Figure 1. Classical resamplers compute the new pixel as a weighted average of neighbours. AI super-resolvers invent plausible detail from a learned prior. The output looks sharper because the model added textures that were not in the source.
How Real-ESRGAN Works — The 2026 Default For Per-Frame Restoration
Real-ESRGAN was published by Xintao Wang and colleagues at Tencent ARC Lab in 2021, with the paper "Real-ESRGAN: Training Real-World Blind Super-Resolution with Pure Synthetic Data" (arXiv 2107.10833). It is the practical successor to ESRGAN (ECCV 2018 workshops), which itself was a successor to SRGAN (CVPR 2017). The contribution that put Real-ESRGAN into every production pipeline was not the architecture — that was already well-known — but a synthetic data generation process that finally taught the model to handle the kinds of degradations that real video archives actually have.

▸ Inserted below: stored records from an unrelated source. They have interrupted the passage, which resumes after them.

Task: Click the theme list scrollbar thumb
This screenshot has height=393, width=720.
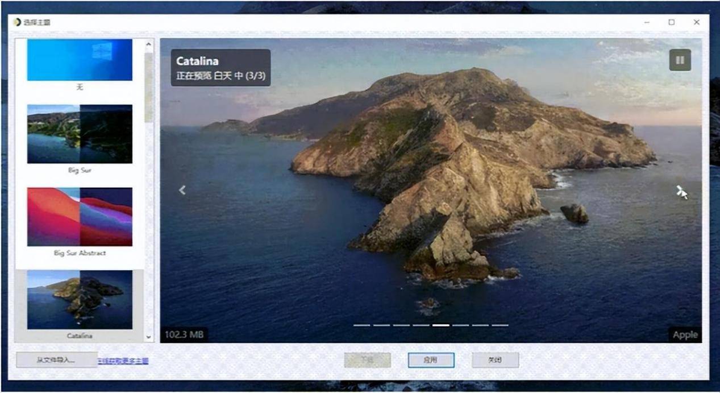Action: click(x=149, y=86)
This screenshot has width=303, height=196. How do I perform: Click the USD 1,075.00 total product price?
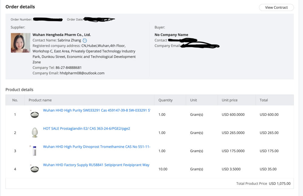coord(279,184)
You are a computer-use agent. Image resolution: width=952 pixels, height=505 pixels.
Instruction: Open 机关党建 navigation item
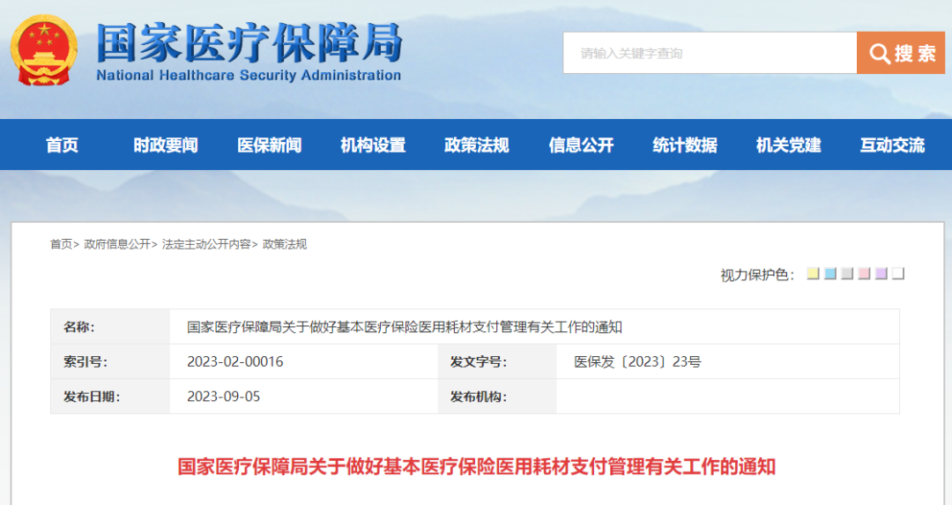pyautogui.click(x=788, y=145)
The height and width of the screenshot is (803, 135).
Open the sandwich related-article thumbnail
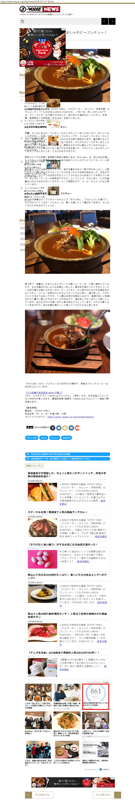(x=43, y=492)
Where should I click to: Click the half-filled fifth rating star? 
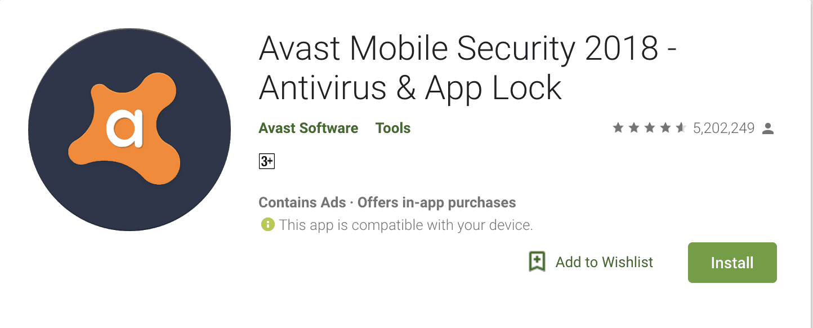click(681, 128)
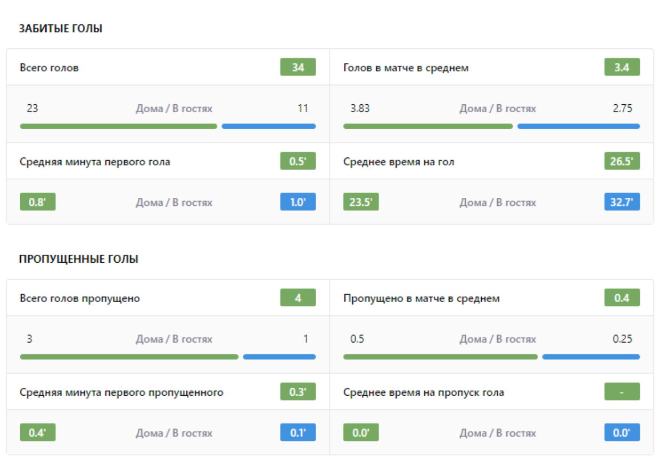The height and width of the screenshot is (467, 659).
Task: Click the ПРОПУЩЕННЫЕ ГОЛЫ section heading
Action: pos(79,259)
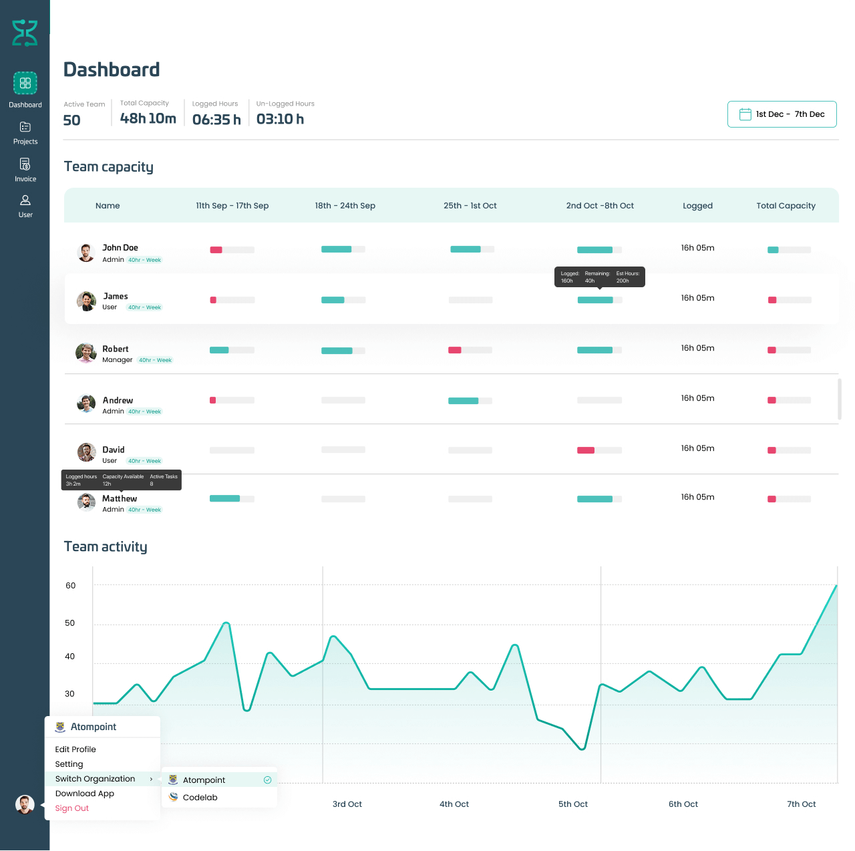Click the Atompoint organization icon in the menu header
Viewport: 855px width, 851px height.
pyautogui.click(x=60, y=727)
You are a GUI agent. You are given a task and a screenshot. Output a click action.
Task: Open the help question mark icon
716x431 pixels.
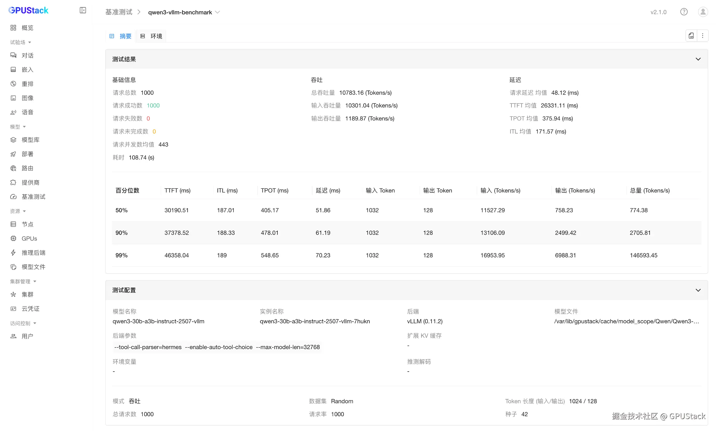[x=684, y=12]
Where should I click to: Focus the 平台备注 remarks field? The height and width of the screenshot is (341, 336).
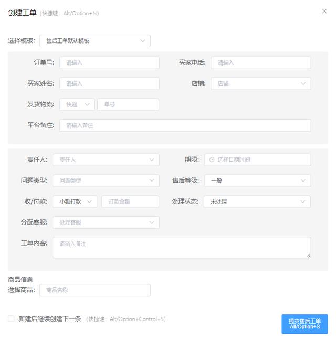pos(185,126)
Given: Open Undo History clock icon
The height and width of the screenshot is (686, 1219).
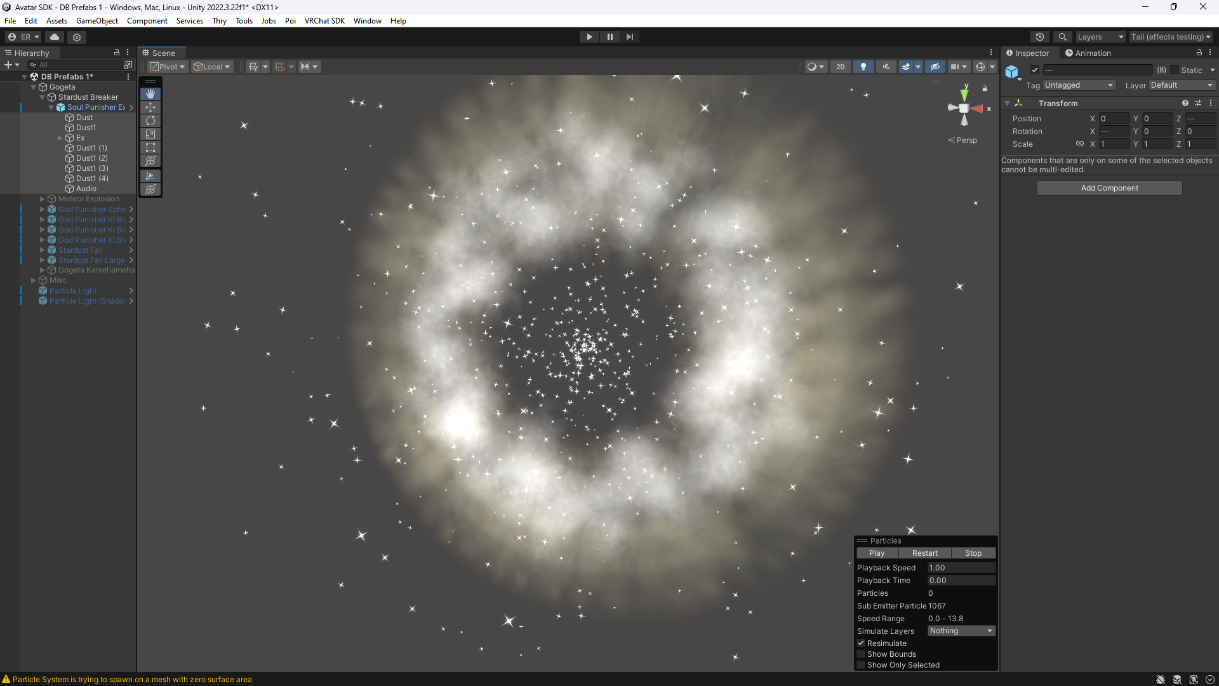Looking at the screenshot, I should [x=1039, y=37].
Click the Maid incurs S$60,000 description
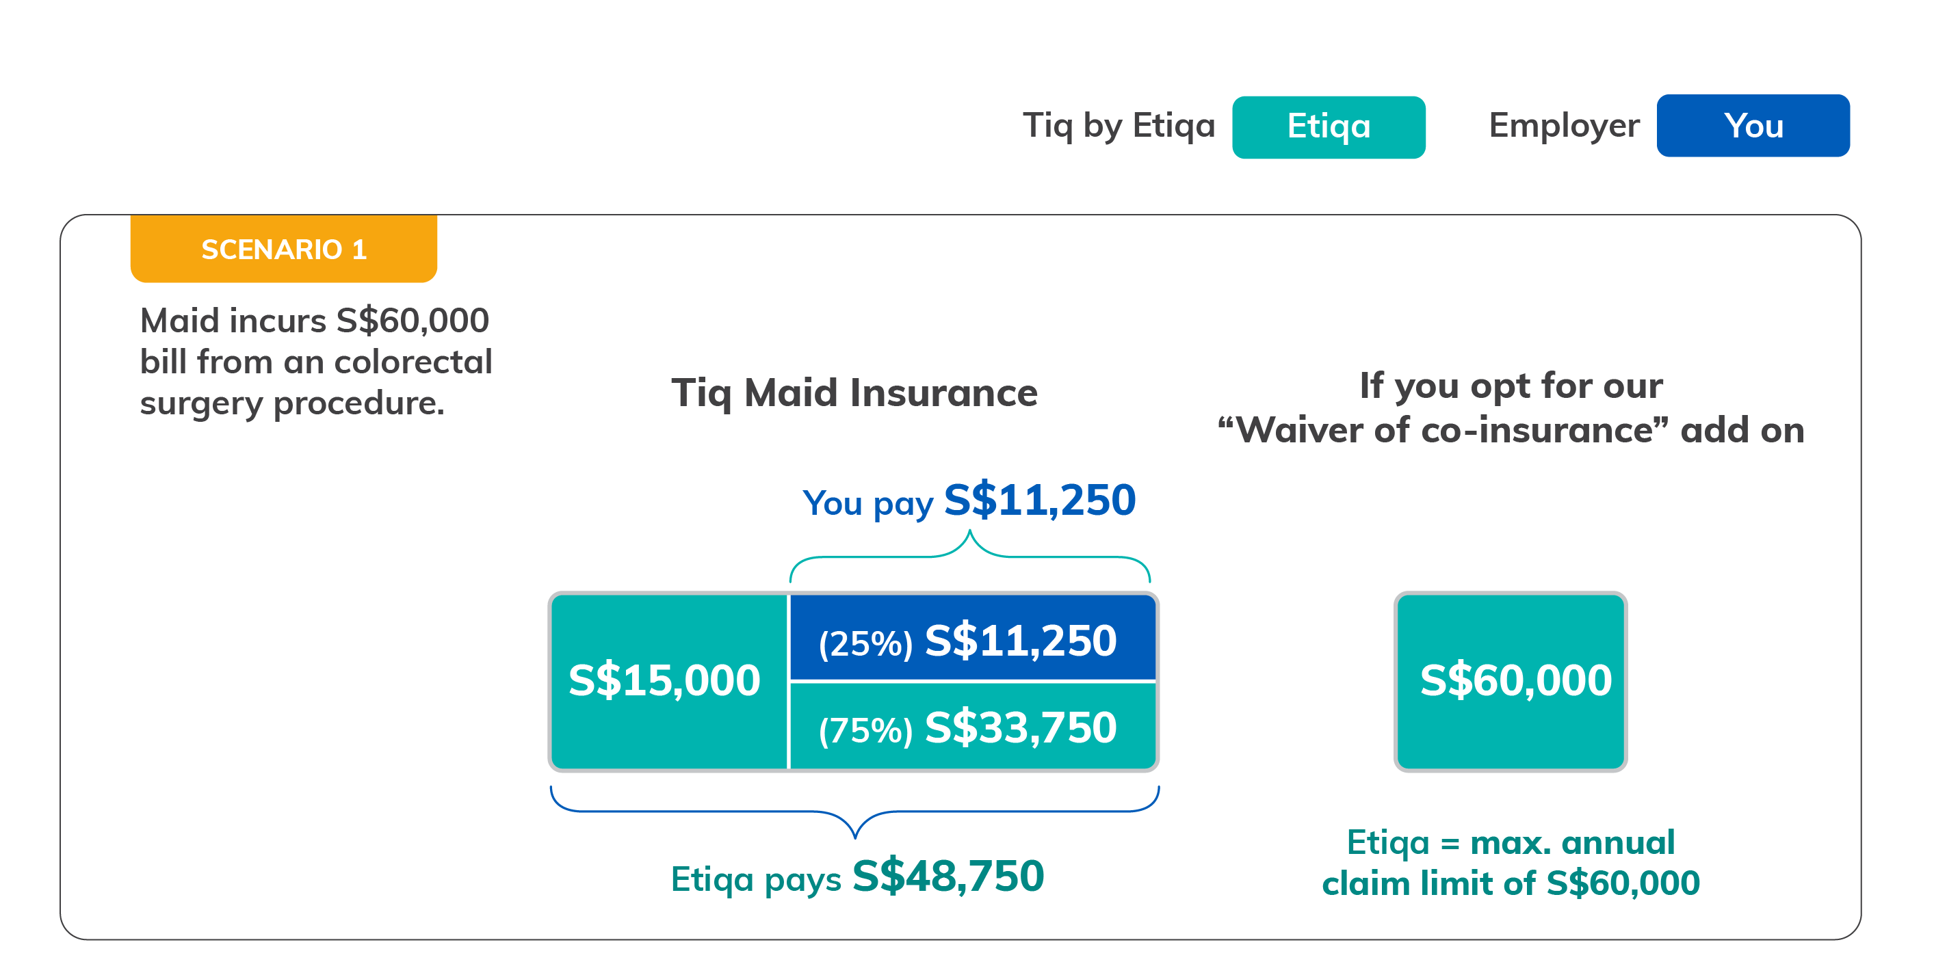Screen dimensions: 1934x977 pos(316,362)
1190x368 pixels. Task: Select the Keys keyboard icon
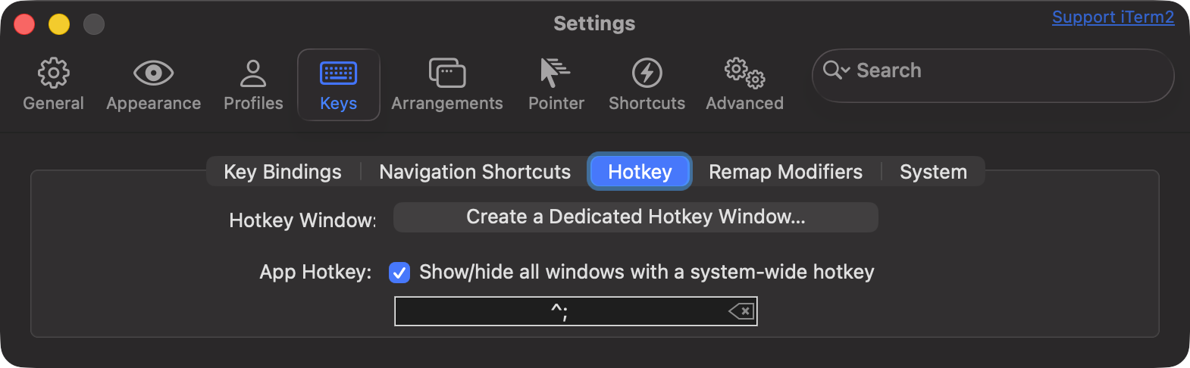tap(338, 73)
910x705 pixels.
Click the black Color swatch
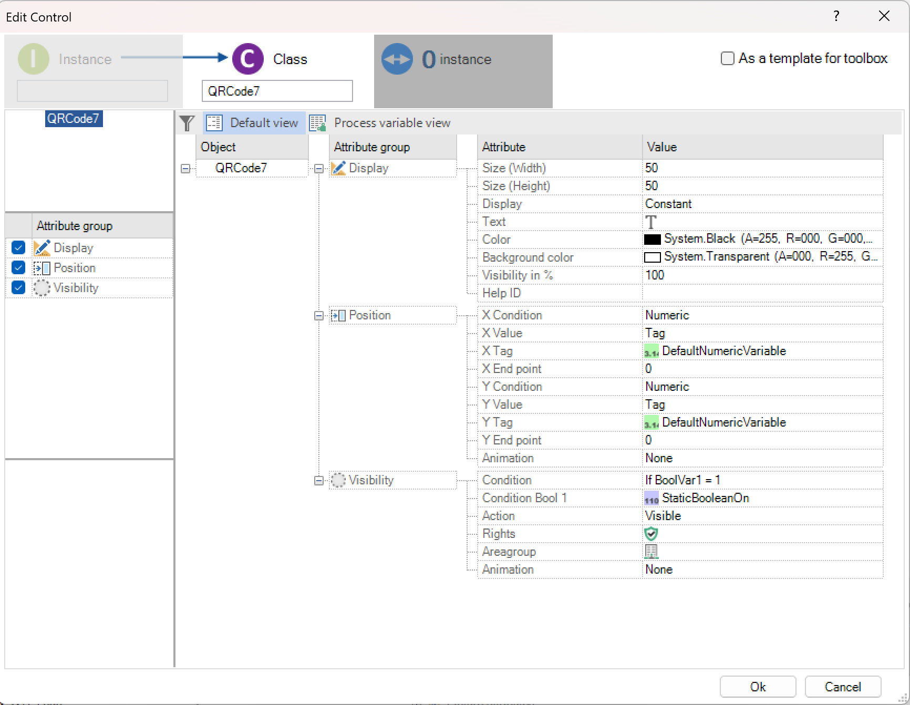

The architecture has two networks that train together. The generator is the network that turns a low-resolution image into a high-resolution one. The discriminator is a network that tries to tell real high-resolution images apart from generator outputs. They train against each other in a generative adversarial network — GAN — setup: the generator gets better at fooling the discriminator, the discriminator gets better at catching fakes, and after enough rounds the generator produces images that pass for real.
Inside the generator, the heavy lifting is done by Residual-in-Residual Dense Blocks — RRDBs. An RRDB is a stack of dense blocks (each layer feeds every later layer in the block) wrapped in a residual connection (the block's input is added to its output). Real-ESRGAN-x4 has 23 RRDB blocks. The output of the last block goes into a pixel-shuffle upsampler that increases spatial resolution by 4× (or 2× for the lighter variants), then a final convolutional head that produces the RGB output.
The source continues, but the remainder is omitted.